Cavalleria Rusticana

3
Reviewer's Rating

Mascagni’s superb verismo masterpiece is being presented as part of Opera North’s imaginative Little Greats series. It is given in a startling new production by a young team led by director Karolina Sofulak. She relocates the action to a village in communist Poland and presents a resolutely drab and claustrophobic picture of a community under the twin thumbs of Communism and the Catholic Church. Were it not for a blazingly brilliant performance by Giselle Allen as Santuzza, the whole production might have faded away behind the peeling wallpaper of Lola’s house and the empty shelves of Mama Lucia’s shop.

The story is of the seduction and betrayal of the pious Santuzza by the weak and callous Turiddu. He beds her to revenge himself on the village beauty, Lola, who has led him on then married Alfio – in the original a carter, in this production a taxi driver! Santuzza desperately begs Turiddu to return to her loving arms. When he finally rejects her she takes her revenge. This is what came to be known as verismo – stories of forbidden love and violent revenge set amongst village folk, and not amongst gods, heroes and monarchs.
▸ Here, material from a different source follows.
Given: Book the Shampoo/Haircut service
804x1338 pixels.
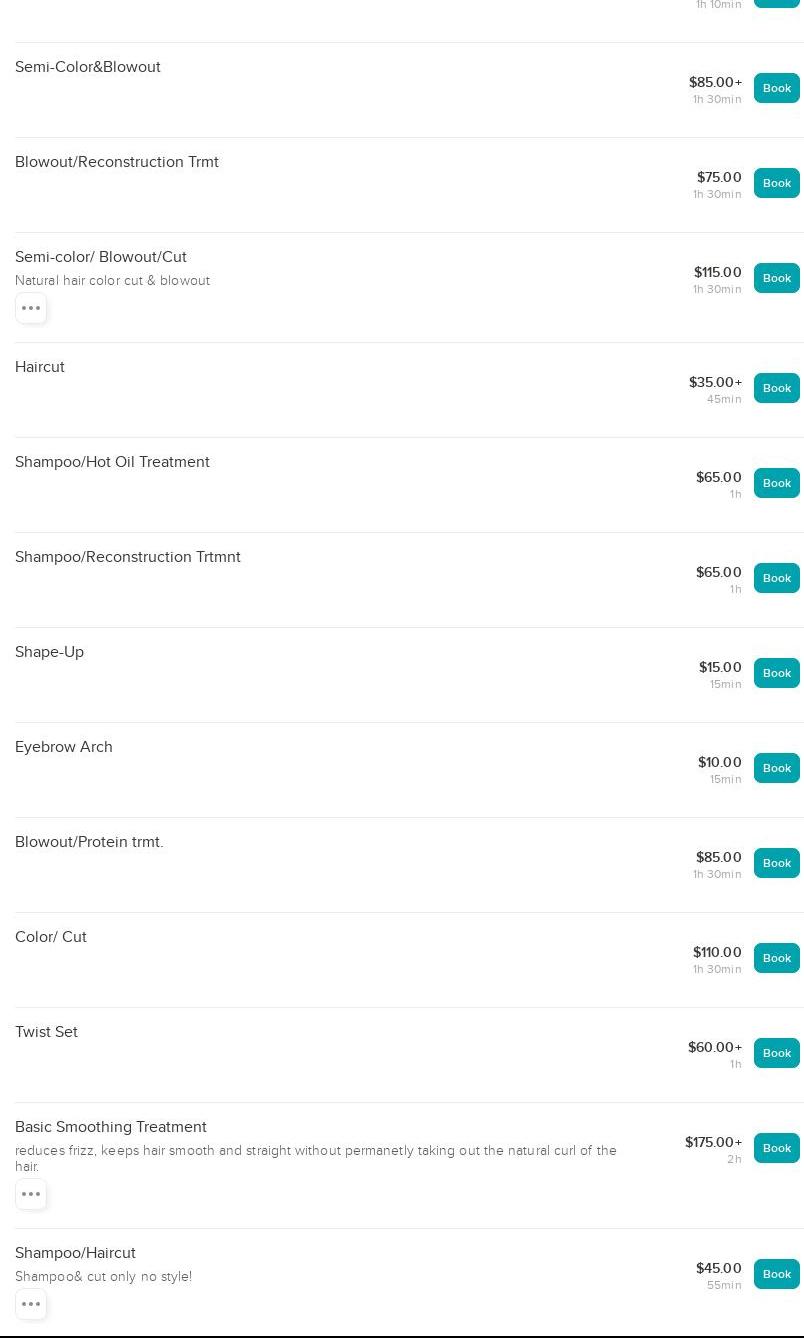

What sets Cavalleria Rusticana apart is the richness of the musical imagination that the young Mascagni brought to the score. And in this production, it was the music that eventually won me over, despite doubts about the production. In particular the splendid Giselle Allen gave a portrayal of the tormented Santuzza that not only brought the music thrillingly to life but conveyed her conflicted motives – thwarted love, catholic guilt and crazed revenge – in a more powerful way than I have heard in many previous productions.

There are other good performances – Phillip Rhodes is a tough and credible Alfio, Katie Bray as Lola is a sad figure torn between the two men that love her rather than the usual vamp and Rosalind Plowright is not the usual weak mother blind to her son’s wickedness. Jonathan Stoughton as Turiddu, however, sounded insecure in the difficult prelude and didn’t convince until he let rip in the final aria before he surrenders to his fate.

Sofulak presents the action on a stage where all the locations of the drama are on view throughout. This can be disconcerting – Mama Lucia (a steely and implacable Rosalind Plowright) sitting behind the counter of her food shop observes much of her son’s misbehaviour. Santuzza pleads with Turiddu to return to her while watching him make love to Lola. And the climax of the Easter hymn, splendidly sung by the Opera North chorus, asks us to see Turiddu as the crucified Christ – with Santuzza as Magdalen. The final tragic moment takes place not off-stage but in a tiny red taxi in full view of the other characters and of the audience.

This is not a production for the faint hearted and it challenges some preconceptions about the work – but for the visceral appeal of the drama, and most of all for the stunning singing of Giselle Allen, it is worth a visit.